# What's the best Lawnmower?



## Mowtivated (Jan 13, 2015)

I live in Australia and starting a landscaping/lawn mowing business. Just wondering if anyone can recommend a good lawn mower? Is 2 stroke or 4 stroke better etc? Thanks for your help!


----------



## Lugnut1968 (Dec 11, 2014)

Best one to me is the one in the hands of someone I am hiring to do that job... if there is one job I SERIOUSLY hate it is cutting grass and yard work. I applaud those of you who do that thankless job day in and day out..
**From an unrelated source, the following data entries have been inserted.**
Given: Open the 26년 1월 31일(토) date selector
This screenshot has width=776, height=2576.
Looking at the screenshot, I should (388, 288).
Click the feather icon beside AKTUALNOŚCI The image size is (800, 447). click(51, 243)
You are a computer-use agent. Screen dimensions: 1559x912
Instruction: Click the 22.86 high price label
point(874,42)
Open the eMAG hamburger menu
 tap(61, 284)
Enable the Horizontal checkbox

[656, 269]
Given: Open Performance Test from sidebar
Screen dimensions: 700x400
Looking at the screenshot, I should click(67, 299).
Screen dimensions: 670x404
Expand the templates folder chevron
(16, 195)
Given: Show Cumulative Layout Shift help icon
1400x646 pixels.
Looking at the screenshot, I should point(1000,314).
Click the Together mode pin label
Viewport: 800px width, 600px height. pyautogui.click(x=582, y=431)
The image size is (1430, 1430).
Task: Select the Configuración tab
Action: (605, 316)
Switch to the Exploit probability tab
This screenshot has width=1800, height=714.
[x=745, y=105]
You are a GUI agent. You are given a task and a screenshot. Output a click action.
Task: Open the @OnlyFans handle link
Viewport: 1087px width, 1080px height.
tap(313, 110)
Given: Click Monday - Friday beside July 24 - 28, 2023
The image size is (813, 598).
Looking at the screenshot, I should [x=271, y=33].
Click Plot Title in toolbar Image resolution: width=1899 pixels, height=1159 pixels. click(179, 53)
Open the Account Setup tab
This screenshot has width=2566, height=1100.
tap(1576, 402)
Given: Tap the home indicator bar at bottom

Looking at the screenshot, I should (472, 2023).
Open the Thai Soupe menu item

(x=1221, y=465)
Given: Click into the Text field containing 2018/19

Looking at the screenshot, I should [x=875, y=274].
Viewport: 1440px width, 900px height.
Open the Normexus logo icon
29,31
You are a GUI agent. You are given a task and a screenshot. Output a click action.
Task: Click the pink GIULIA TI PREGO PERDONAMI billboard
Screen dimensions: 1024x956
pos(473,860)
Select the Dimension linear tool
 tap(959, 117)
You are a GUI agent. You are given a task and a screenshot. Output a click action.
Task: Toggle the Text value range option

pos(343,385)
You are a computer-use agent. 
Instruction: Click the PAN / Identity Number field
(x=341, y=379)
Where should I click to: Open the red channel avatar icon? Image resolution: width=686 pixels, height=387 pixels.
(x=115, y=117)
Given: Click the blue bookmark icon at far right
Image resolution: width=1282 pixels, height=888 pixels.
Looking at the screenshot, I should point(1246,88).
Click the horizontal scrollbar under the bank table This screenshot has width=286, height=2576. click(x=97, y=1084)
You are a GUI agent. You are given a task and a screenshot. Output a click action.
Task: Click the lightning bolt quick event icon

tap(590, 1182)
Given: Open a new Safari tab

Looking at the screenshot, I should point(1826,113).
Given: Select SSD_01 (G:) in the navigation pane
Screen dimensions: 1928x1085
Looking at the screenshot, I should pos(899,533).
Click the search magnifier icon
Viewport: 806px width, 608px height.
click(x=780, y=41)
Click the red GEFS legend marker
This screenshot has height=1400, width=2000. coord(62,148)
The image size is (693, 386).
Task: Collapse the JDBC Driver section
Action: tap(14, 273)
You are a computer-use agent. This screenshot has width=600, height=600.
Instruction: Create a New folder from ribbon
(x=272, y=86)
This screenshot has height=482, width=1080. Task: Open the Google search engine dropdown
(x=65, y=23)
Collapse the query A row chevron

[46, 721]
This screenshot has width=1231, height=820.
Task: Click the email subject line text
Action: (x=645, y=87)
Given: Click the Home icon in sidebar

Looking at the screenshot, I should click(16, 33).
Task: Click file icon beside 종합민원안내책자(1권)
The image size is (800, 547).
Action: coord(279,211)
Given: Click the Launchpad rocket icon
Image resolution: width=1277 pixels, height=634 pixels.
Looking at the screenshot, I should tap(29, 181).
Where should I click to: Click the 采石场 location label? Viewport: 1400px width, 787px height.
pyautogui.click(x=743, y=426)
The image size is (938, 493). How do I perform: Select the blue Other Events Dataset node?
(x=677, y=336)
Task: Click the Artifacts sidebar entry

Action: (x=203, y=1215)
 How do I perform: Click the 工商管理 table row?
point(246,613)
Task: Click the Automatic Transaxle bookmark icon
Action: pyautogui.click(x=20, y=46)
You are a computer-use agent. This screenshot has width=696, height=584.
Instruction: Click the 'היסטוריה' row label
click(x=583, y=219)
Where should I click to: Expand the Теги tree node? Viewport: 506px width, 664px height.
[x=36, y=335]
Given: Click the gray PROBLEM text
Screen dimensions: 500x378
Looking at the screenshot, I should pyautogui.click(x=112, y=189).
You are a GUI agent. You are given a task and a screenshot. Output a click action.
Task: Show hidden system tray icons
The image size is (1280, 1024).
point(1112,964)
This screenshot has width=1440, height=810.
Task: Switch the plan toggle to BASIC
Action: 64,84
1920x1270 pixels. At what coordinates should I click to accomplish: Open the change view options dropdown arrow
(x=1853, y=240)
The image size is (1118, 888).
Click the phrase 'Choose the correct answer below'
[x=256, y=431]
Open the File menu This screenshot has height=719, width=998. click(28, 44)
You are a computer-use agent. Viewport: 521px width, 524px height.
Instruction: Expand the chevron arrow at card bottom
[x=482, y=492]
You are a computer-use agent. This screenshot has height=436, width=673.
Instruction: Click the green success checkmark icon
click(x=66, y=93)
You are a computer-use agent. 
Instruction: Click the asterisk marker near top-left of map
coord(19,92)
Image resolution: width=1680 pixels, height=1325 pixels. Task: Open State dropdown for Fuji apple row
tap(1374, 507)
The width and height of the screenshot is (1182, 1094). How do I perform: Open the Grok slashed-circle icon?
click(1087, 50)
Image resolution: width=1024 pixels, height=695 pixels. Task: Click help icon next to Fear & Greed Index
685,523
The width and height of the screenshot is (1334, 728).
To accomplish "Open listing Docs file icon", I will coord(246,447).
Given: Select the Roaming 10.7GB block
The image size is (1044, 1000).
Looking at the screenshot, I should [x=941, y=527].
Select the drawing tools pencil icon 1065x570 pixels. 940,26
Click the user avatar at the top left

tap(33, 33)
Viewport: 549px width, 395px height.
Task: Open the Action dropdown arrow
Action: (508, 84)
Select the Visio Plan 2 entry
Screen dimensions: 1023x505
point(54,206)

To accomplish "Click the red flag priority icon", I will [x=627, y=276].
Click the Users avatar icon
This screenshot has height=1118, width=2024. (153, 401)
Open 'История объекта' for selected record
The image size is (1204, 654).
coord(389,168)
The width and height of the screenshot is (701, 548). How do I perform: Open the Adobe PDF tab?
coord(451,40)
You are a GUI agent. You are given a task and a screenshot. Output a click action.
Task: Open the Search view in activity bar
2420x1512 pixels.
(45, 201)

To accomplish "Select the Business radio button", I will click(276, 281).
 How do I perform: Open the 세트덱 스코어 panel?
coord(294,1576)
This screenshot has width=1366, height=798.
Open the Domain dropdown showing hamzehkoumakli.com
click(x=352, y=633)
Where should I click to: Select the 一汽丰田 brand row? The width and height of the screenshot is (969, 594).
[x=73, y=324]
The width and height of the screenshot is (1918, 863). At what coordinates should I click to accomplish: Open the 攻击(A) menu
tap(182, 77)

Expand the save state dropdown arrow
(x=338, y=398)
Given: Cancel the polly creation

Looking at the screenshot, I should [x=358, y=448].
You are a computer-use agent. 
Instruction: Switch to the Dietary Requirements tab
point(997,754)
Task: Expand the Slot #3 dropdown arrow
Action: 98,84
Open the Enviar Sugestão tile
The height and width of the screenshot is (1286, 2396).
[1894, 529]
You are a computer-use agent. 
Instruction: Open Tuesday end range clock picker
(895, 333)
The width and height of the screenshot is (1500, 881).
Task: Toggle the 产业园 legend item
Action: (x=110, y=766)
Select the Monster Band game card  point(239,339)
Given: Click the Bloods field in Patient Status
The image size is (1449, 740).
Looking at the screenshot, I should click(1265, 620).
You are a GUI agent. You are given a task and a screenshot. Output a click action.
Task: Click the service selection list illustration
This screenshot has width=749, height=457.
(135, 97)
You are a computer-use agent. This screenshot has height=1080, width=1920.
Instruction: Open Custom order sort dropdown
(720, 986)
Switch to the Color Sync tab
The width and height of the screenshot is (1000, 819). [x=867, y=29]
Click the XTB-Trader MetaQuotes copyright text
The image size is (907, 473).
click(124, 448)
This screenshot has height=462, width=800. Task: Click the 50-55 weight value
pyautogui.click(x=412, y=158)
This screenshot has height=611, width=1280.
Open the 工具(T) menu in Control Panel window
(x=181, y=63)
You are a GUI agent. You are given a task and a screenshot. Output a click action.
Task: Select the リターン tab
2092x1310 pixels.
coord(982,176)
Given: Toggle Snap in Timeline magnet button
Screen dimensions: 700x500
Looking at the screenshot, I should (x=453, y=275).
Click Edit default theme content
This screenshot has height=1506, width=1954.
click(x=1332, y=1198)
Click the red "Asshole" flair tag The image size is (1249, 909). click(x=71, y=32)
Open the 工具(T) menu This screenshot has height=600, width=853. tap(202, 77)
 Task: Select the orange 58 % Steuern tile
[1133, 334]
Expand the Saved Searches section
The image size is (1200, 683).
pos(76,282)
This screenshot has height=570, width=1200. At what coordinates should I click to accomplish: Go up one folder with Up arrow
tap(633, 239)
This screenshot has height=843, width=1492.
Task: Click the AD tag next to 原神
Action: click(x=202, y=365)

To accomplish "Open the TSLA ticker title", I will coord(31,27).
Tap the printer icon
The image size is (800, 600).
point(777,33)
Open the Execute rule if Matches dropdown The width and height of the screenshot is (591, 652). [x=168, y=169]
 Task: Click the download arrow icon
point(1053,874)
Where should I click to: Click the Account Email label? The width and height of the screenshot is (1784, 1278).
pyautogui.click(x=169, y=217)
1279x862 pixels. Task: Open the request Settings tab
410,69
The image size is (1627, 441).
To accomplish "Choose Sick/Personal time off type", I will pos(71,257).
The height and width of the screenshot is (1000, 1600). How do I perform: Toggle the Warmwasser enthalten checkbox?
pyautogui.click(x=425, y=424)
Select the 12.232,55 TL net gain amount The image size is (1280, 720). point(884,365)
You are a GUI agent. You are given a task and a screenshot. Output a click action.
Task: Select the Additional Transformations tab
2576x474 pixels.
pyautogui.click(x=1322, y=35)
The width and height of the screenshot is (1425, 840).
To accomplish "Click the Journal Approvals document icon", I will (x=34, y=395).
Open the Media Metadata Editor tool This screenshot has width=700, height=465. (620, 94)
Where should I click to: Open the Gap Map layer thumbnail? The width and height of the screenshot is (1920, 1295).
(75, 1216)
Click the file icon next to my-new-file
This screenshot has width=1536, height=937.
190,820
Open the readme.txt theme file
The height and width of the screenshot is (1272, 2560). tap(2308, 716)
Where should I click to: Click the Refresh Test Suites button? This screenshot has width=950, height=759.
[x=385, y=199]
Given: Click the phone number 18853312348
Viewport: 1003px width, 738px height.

Sorry for the brief hijack OP


----------



## Mowtivated (Jan 13, 2015)

*thanks!*

hahahah thanks anyway!


----------



## Calidecks (Nov 19, 2011)

His name is Gustavo


----------



## jlsconstruction (Apr 26, 2011)

I actually enjoy cutting grass, whatever you get go 4 stroke


----------



## Jaws (Dec 20, 2010)

I have done both, but generally dont like to hire out work i can do myself. When our yard guy guy went out of business we bought a 60" Gravely zero turn to mow the 3 acres at the shop. I just use a Cub Cadet for my place. The Gravely has worked very well. Had an Ariens for several years. Worked well as well.


----------



## hdavis (Feb 14, 2012)

4 stroke are generally more reliable and more fuel efficient.


----------



## Calidecks (Nov 19, 2011)

hdavis said:


> 4 stroke are generally more reliable and more fuel efficient.


It's a law in Cali


----------



## Jaws (Dec 20, 2010)

Californiadecks said:


> It's a law in Cali


Of course it is....

I think i may go buy a two stroke because i can :laughing:


----------



## Calidecks (Nov 19, 2011)

Jaws said:


> Of course it is....
> 
> I think i may go buy a two stroke because i can :laughing:


I would, I think I'll go to AZ to buy one and bring back to Cali. I can see the headlines now., "man getss 30 years for smuggling lawnmower", Right next to the headline that says "man's gets probation for smuggling drugs and illegals".


----------



## m1911 (Feb 24, 2009)

First I can't buy 99% of the firearms I want, now I can't even buy a lawnmower? 
Fvck Cali more and more each day. They keep pushing me and pushing me... :blink:




and in the six o'clock news, "man in Cali goes on shooting spree in local lawnmower shop after being denied a 2-stroke mower..." :laughing: :laughing:


----------



## jlsconstruction (Apr 26, 2011)

m1911 said:


> First I can't buy 99% of the firearms I want, now I can't even buy a lawnmower?
> 
> Fvck Cali more and more each day. They keep pushing me and pushing me... :blink:
> 
> ...



With squirt gun


----------



## m1911 (Feb 24, 2009)

jlsconstruction said:


> With squirt gun


unfortunately, soon you won't be too far off, everything is banned in CA


----------



## jlsconstruction (Apr 26, 2011)

m1911 said:


> unfortunately, soon you won't be too far off, everything is banned in CA



By then it'll be illegal to waist water


----------



## m1911 (Feb 24, 2009)

and it wouldn't surprise me one bit if they start limiting framing nail guns in Cali to 10-nail magazine capacity!


----------



## m1911 (Feb 24, 2009)

jlsconstruction said:


> By then it'll be illegal to waist water


maybe even _waste_ it! :laughing: :laughing:

and I think it already is...


----------



## Calidecks (Nov 19, 2011)

Some counties are writing tickets for it already. Thank God Orange County has a little more sense than that.


----------



## jlsconstruction (Apr 26, 2011)

m1911 said:


> and it wouldn't surprise me one bit if they start limiting framing nail guns in Cali to 10-nail magazine capacity!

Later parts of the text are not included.